How can we as parents invite and strengthen a healthy connection with our children at all stages of development? Here are a dozen suggestions to foster a strong connection with your child:
Listen to your child with the attention and focus you would give another adult. Be fully present – make eye contact; stop multitasking; concentrate on what they are trying to say. Show with your body language that their words and thoughts are your priority in that moment. If they have a hard time getting words out, let them take the time they need, without giving up on the conversation. Attention is a big part of connection.
Let your child take the lead sometimes. It may mean things will be slower, messier, or less efficient. Give your child the gift of your patience and the opportunity to spread their wings and feel your trust in them. As their confidence grows, so will their effectiveness. Believe in them and they will believe in themselves.
Have fun together. What brings you both joy, makes you both smile, leaves you both feeling great afterward? Find shared interests and spend time doing them together. If you have a hard time finding common ground, start by sharing things that one of you enjoys and hopes the other might like. Ask your child for ideas, and be open-minded about trying them out. You might be surprised by the things you enjoy together!
Support your child in their passions (even or especially when you don’t share them) and invite them to honor yours. Each person in the family is a unique individual, and passions may vary widely among family members. Even if you’re not interested in something for its own sake, learn to appreciate how it is important to your child. In this same way, give them some insight into the passions you have so that they can gain an appreciation for differences in relationships, not just similarities.
Create opportunities for conversation.
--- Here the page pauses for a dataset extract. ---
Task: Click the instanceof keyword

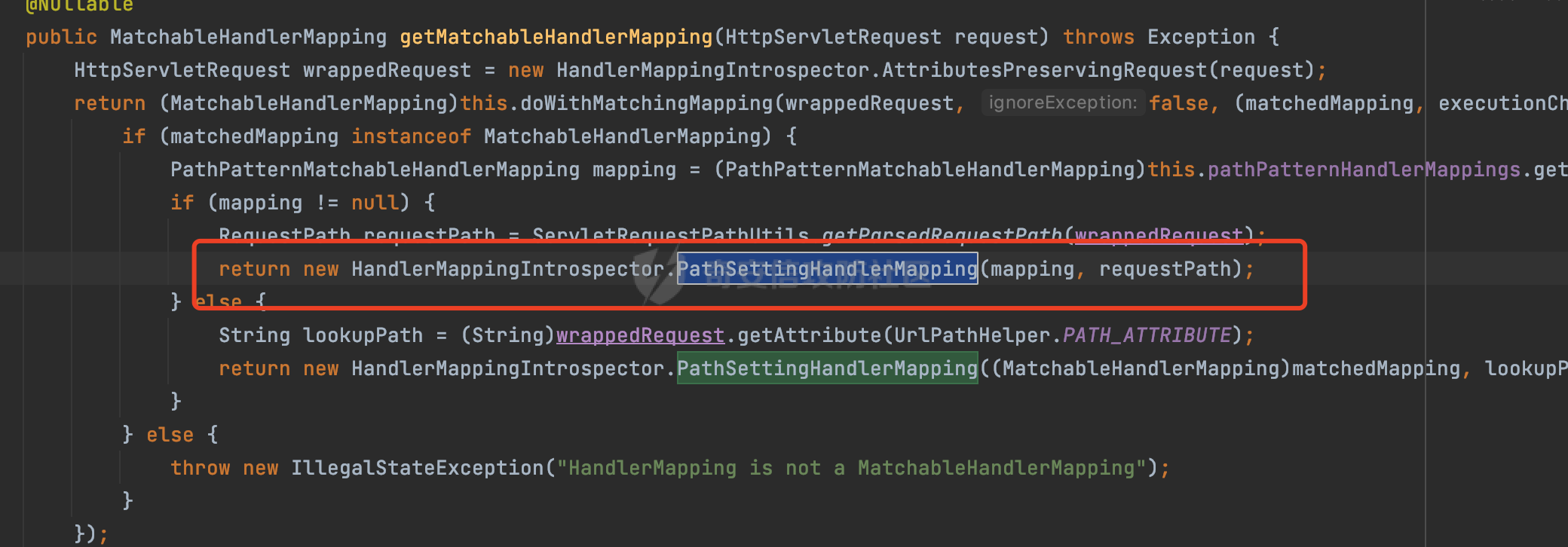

Car rides can be great for this when children are old enough to ride up front. Working quietly side by side at dishes or yardwork, or a leisurely walk outside, can also set the stage for talking and listening. Allow for quiet and potentially long pauses as you wait for each other to fill the space with thoughts and feelings. If nothing is forthcoming, ask an open-ended question and listen to your child’s response without interrupting or overriding their viewpoint.
Be humble. When you make a mistake, recognize it and own it. Show your child the side of yourself that is a lifelong learner. Embrace the opportunity to show them ways to make things right when you’ve erred. Apologize gently and thoroughly, and allow them to see that nobody is perfect, not even the most capable, experienced, confident people. By inviting our children to connect with the less-than-perfect side of ourselves and see us recover from a setback, we reassure them about their own vulnerabilities and their capacity for recovery.
Be accountable. Hold yourself to the same standards that you expect your child to meet. Hang up your coat and put your shoes away. Clear and rinse your dishes after a meal. When everyone in the family shares and participates in the work of the household, it is clear that everyone’s contribution is valuable. Working together for the good of the group is a bonding experience and helps to keep family members connected with each other.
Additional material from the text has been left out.